WORK REQUIRED -
Could you copy out the lines from the one containing "This screenshot has height=308, width=410." through the end of the items, with each answer coordinate multiplied by 2.4 and rounded to a whole number (halves round up)? Leave the rest of the text unchanged, and omit the pictures.

PROVIDED INFORMATION -
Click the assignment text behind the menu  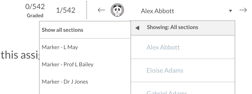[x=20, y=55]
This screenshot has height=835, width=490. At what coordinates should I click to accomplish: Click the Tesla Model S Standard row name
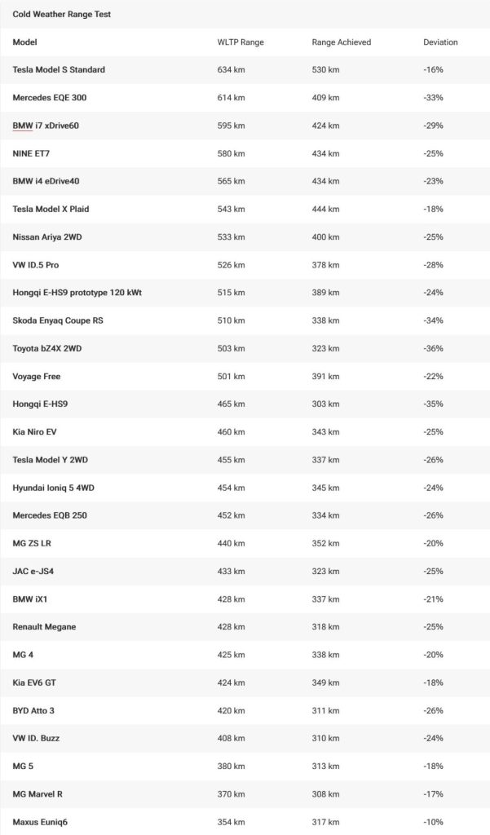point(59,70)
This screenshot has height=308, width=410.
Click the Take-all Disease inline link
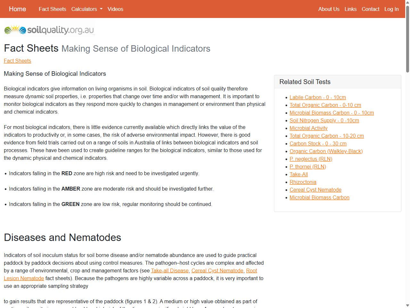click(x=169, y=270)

RESPONSE TO THE EXERCISE -
This screenshot has height=308, width=410.
Click the Take-all Disease inline link
click(x=406, y=648)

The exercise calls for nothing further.